Like it or not, the language of political conversation and the grammar of how to get things done in the political economy is changing, and changing rapidly.
Paraphrasing the title of Harold Joseph Laski’s classic, A Grammar of Politics, Anil Padmanabhan writing in Mint last week says that Prime Minister Narendra Modi’s style will ensure that the “grammar of governance will undergo a radical change”. Instantly obliging the observation, Modi invited unfriendly neighbours, summoned secretaries, issued do’s and don’ts to cabinet ministers and appointed his principal secretary by an ordinance.
Modi’s 10-point plan announced last week has more to do with how than what. It includes themes such as build confidence in the bureaucracy, welcome innovative ideas, interact with public through social media, set up a mechanism for inter-ministerial issues, put a people-oriented system in place and implement policies in a time bound manner. In contrast, Indira Gandhi began her career as prime minister with a 10-point programme that focused on what had to be done. The 10 points covered areas where she chose to have government control: social control of banks, nationalization of general insurance and commodity-wise plans for import and export. In 1975, Gandhi moved on to a 20-point programme, a series of large government projects whose primary goal was a transfer to those living below the poverty line.
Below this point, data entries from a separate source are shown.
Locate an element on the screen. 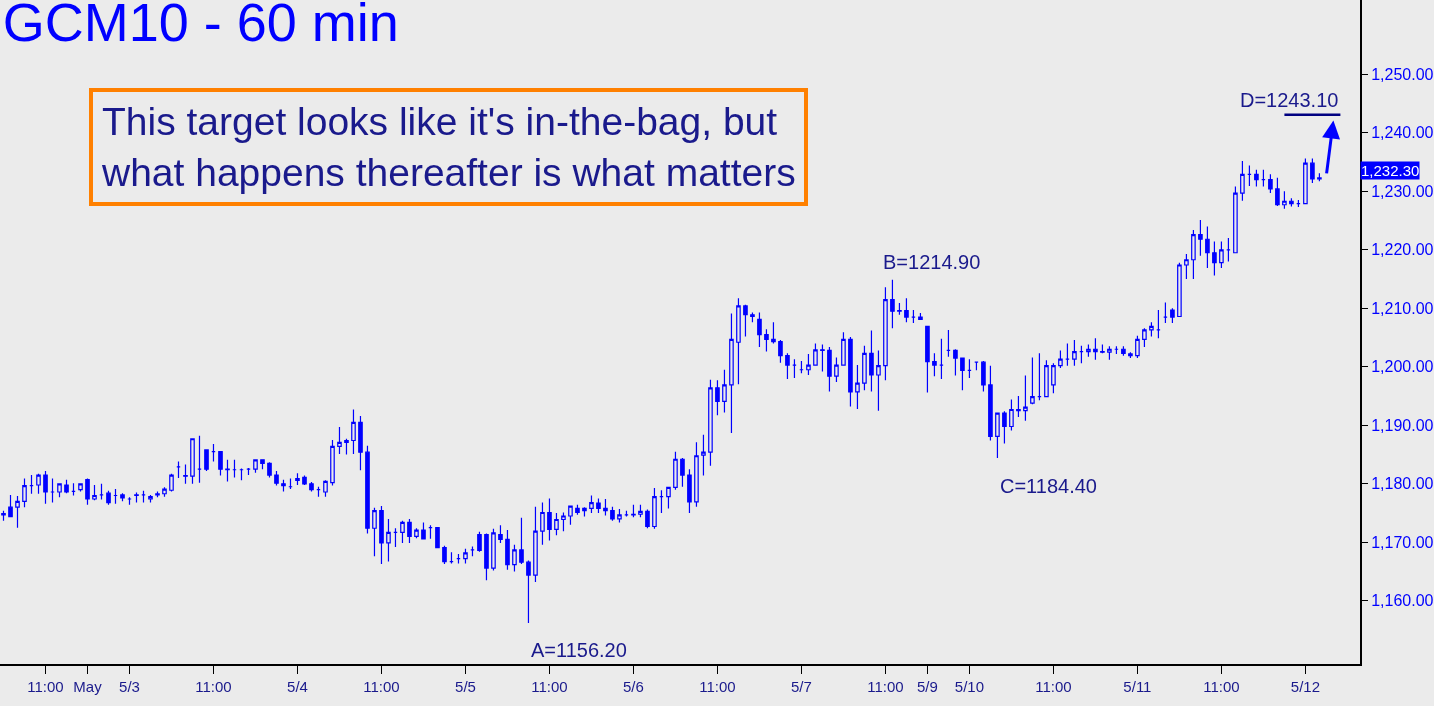  annotation: A=1156.20 is located at coordinates (579, 650).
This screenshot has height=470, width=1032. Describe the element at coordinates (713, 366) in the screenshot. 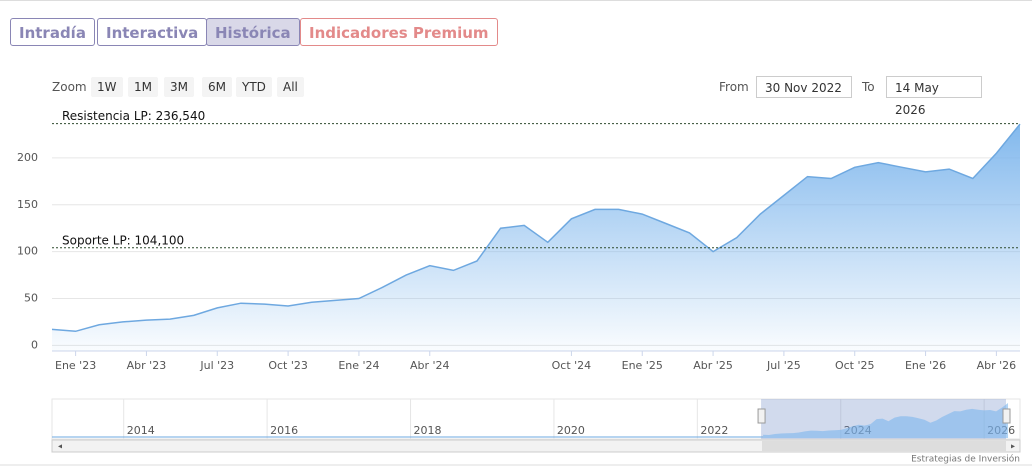

I see `x-tick-label: Abr '25` at that location.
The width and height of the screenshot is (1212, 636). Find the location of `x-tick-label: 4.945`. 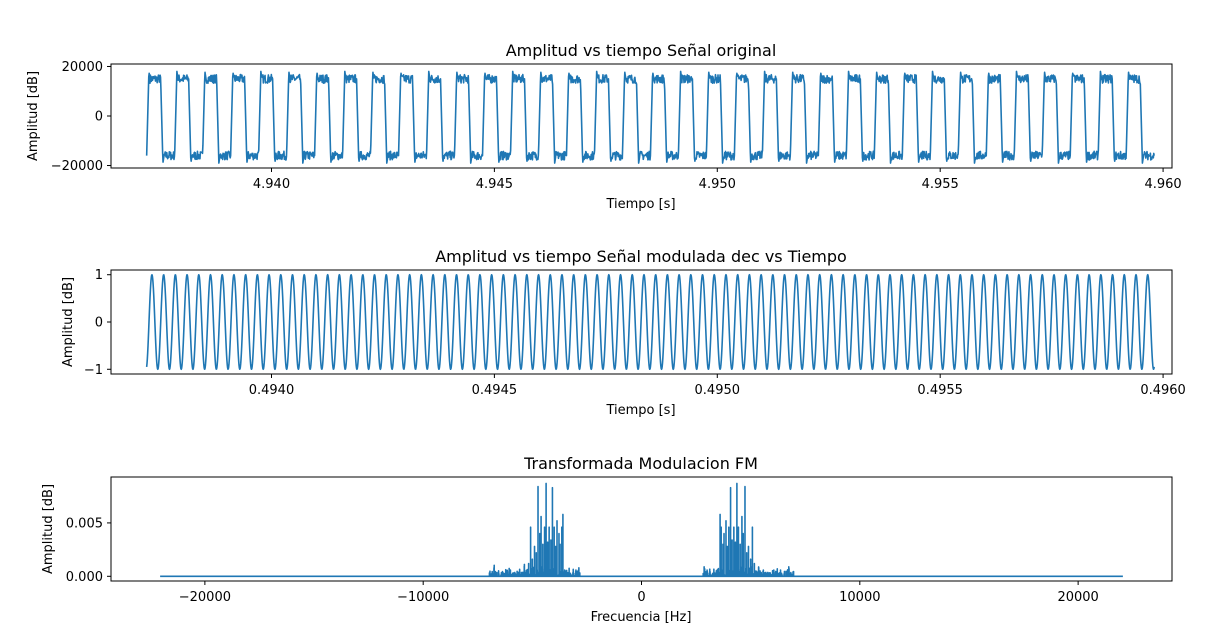

x-tick-label: 4.945 is located at coordinates (494, 184).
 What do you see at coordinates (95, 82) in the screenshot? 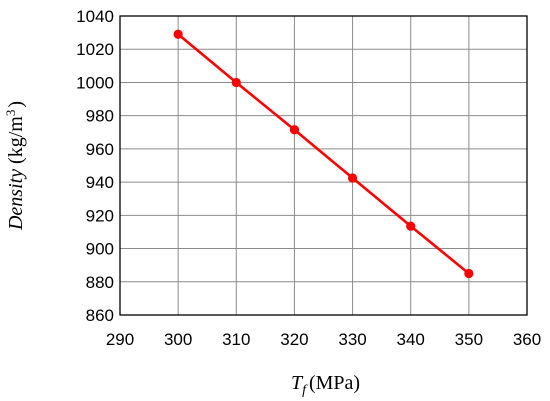
I see `y-tick-label: 1000` at bounding box center [95, 82].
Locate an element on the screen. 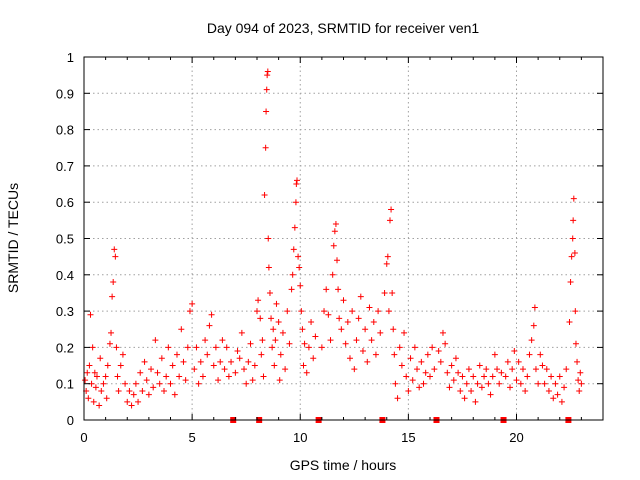 The height and width of the screenshot is (480, 640). y-axis-label: SRMTID / TECUs is located at coordinates (13, 238).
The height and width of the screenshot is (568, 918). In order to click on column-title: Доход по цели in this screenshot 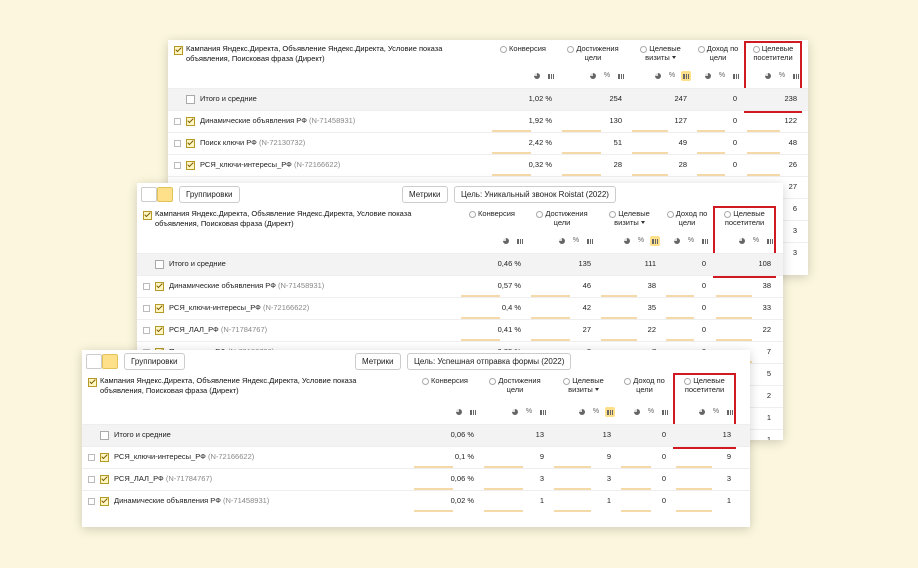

Prime minister Atal Bihari Vajpayee proposed a five-point plan to accelerate growth: top priority for the science and technology sector with special emphasis on software development; emphasis on doubling farm production within the next decade; higher priorities for healthcare, drinking water, education and sanitation; higher allocations for infrastructural development including roads, ports, airports, power and telecom sectors and equitable distribution of water resources. The highlights of Vajpayee’s plan were also about the what. For the first time in independent Indian history, a prime minister is focusing more on the plumbing of getting things done and less on what is flowing through the pipes.
It is in the spirit of this new grammar that you have to comprehend Modi’s otherwise nonsensical motto, “minimum government, maximum governance”. Explaining this, Modi says, “Government services lack certainty, a sense of equality and a sense of fairness. This is why people lack faith in it. But we must try to make government services that are fair and assured.” He adds to the explanation, “Government means rules and governance means delivery. Government implies authority while governance implies accountability. Government is power while governance is empowerment. Where there are files, there is government. Where there is life that is governance. We must fill the files with life. Governments can be tangled in files, governance must make life better”. The air of this change is catching on elsewhere in the country as well.
Nara Chandrababu Naidu, leader of the Telugu Desam Party (TDP) and the chief minister-designate of Andhra Pradesh, is very much in the language business. The TDP was born with the central idea of Telugu language identity and dignity. It is an irony indeed that he will preside over one part of the newly divided Telugu desam. As a consequence, the Telugu-speaking people of Telangana and Yanam will likely follow a destiny that is different from that of coastal Andhra Pradesh.
Even before he has been sworn in as chief minister, Naidu has created a vision document which envisages a new capital near Vijaywada, a new airport in Kurnool and upgrades to airports in Vizag, Vijaywada, Rajahmundry and Tirupati, seven mega industrial zones and high-speed train corridors throughout the state. True to his style, Naidu is walking the corridors in Delhi, laptop in hand, communicating the need for special infrastructure grants for the new state.
There should also be a new (or at least newly revived) forum and grammar in centre-state relations. The imperial style of the Planning Commission’s discussions with states should be replaced with this “get it done” style. The National Development Council (NDC), a body of political leaders from the centre and states, should engage in purposeful dialogue rather than the ponderous and dysfunctional meetings they have become.
Writing recently in The Indian Express, Manish Sabharwal has suggested an energized NDC, with ownership shifting from the Planning Commission to the Prime Minister’s Office. He has recommended three multi-disciplinary standing committees in areas that are typically log-jammed; infrastructure, public finance, and education, skills and jobs. Imagine the possibilities when the chief minister of a state can stand toe-to-toe with the prime minister and purposefully discuss economic collaboration.
For a country paralysed for several years by the cholesterol of graft and indecision, much of this is welcome. Language and grammar have an ultimate purpose of communication and action and so this new way will have to be judged by results. In the meantime, we will get plenty of opportunity to practice the new grammar.
PS: “If you don’t like something, change it. If you can’t change it, change your attitude,” said the recently deceased Maya Angelou.